Start of DATA FOR PROCESSING

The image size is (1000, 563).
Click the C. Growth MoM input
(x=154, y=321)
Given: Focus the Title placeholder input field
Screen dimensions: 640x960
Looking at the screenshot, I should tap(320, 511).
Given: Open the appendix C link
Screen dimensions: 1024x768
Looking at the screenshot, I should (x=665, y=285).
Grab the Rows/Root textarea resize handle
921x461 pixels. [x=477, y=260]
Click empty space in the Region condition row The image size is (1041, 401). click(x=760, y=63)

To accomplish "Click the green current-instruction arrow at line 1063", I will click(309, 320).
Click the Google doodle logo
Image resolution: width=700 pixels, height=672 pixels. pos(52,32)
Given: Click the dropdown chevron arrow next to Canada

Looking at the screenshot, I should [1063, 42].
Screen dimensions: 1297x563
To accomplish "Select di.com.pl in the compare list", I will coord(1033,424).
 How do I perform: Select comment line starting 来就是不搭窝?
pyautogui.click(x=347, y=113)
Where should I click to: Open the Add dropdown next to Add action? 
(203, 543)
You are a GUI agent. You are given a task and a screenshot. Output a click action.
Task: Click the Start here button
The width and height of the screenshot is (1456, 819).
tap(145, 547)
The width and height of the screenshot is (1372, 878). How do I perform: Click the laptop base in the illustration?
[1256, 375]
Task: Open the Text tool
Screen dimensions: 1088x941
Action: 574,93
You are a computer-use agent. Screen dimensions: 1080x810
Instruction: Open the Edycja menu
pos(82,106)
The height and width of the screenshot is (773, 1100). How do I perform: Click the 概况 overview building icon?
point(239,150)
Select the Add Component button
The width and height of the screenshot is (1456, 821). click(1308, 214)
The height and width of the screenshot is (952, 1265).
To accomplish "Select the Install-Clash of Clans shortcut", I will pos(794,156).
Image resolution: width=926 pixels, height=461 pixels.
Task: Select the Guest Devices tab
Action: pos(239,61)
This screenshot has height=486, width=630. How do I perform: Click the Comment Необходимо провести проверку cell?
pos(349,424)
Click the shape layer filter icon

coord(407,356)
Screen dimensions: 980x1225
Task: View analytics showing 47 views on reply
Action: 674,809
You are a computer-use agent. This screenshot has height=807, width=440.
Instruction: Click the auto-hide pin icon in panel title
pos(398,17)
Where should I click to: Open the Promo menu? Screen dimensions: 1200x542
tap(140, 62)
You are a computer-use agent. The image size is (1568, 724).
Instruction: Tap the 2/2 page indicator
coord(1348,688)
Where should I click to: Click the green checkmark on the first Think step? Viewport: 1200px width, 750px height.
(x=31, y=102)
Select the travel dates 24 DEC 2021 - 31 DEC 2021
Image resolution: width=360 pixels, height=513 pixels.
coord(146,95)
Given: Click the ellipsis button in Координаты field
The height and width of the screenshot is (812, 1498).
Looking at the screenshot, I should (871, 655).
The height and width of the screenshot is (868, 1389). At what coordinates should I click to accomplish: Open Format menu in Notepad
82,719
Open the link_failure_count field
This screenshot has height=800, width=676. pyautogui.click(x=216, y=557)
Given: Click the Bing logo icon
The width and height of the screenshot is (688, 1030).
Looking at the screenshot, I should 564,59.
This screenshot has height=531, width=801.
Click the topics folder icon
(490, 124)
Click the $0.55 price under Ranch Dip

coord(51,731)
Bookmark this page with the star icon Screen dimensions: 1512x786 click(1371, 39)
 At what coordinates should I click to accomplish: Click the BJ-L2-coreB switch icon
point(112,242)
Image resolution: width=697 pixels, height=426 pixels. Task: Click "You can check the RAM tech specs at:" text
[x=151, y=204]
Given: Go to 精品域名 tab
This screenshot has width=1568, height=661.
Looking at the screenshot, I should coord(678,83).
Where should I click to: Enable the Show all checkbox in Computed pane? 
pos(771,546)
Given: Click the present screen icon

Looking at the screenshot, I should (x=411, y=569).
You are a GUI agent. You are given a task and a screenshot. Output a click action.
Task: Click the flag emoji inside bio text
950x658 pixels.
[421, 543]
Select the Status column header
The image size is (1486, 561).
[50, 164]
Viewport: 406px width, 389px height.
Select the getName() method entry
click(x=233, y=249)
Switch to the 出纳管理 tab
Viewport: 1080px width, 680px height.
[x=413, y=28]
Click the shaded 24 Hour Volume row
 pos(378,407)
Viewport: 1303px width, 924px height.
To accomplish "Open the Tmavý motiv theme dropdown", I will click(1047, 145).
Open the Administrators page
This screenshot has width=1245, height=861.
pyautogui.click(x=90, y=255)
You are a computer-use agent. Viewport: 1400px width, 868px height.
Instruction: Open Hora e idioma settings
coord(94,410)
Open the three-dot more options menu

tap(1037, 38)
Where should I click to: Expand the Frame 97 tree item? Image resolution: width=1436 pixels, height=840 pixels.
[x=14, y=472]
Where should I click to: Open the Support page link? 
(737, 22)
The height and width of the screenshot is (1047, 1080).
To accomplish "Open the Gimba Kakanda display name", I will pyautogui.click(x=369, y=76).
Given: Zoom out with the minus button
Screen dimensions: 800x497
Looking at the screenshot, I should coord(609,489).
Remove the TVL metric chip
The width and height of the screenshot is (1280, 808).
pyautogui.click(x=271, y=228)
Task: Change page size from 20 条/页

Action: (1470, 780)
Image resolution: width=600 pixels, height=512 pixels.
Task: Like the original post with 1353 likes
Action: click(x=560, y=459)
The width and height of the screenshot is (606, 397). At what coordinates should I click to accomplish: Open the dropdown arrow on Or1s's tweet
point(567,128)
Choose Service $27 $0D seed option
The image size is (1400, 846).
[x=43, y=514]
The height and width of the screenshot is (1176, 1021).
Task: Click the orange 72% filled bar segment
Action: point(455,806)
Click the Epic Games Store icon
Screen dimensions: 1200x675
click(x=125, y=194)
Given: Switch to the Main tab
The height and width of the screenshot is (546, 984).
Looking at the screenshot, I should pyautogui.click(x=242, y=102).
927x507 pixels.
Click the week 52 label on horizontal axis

End of DATA FOR PROCESSING

WORK ITEM:
The required output is the stretch of entries above from the line containing "Viewport: 406px width, 389px height." through the line containing "Viewport: 1303px width, 924px height.", reproduced exactly.

SOLUTION FOR THIS EXERCISE:
Viewport: 406px width, 389px height.
Select the getName() method entry
click(x=233, y=249)
Switch to the 出纳管理 tab
Viewport: 1080px width, 680px height.
[x=413, y=28]
Click the shaded 24 Hour Volume row
 pos(378,407)
Viewport: 1303px width, 924px height.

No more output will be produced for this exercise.